Working with Intake-ESM and the Tape archive#
Warning
The combination of intake and the tape archive is still very experimental. Don’t be surprised if things don’t work as described. Simply ask for help using the usual channels…
As disk space is limited, regularly, files have to be moved to the tape archive. In the Intake-ESM catalog, these files then get slk://
URIs. To avoid multiple local copies of these files, we currently use a central cache directory for the downloads, and remove unused files from it on a regular basis.
Tip
You need to be in project 1153, to download files to the central cache directory. Join via luv.
Tip
To use the tape system, you need to authenticate with slk on a monthly basis.
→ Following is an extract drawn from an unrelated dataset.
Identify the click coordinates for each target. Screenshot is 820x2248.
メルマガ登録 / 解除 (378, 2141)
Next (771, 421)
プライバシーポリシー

Start a shell and, run
module load slk
slk login
Otherwise you will receive slk error messages along the lines of
... Please check your SLK config file:
/home/.../.slk/config.json ...
To provide access to these files, there is the slkspec python library.
When working in the shell on levante, you can use find_files to access the data as described on the find_files page.
When working in python, you need to either install slkspec yourself (and keep it up to date), or load it from a local copy by adding
module use /work/k20200/k202134/hsm-tools/outtake/module
module load hsm-tools/unstable
to your ~/.kernel_env
file (create it if necessary). This should usually contain an up-to-date version of slkspec and friends. In your python code, you can then use
import outtake
to load the necessary modules.
Once you have narrowed down your search to the data you actually want to use (see other examples for reference), you can either use the usual search_result.to_dataset_dict()
call, which will then trigger downloads, or use outtake.get(search_result)
to make the downloading a bit more explicit and separate it from the remainder of the processing. In either case, files that are not in the central cache will be downloaded to the central cache.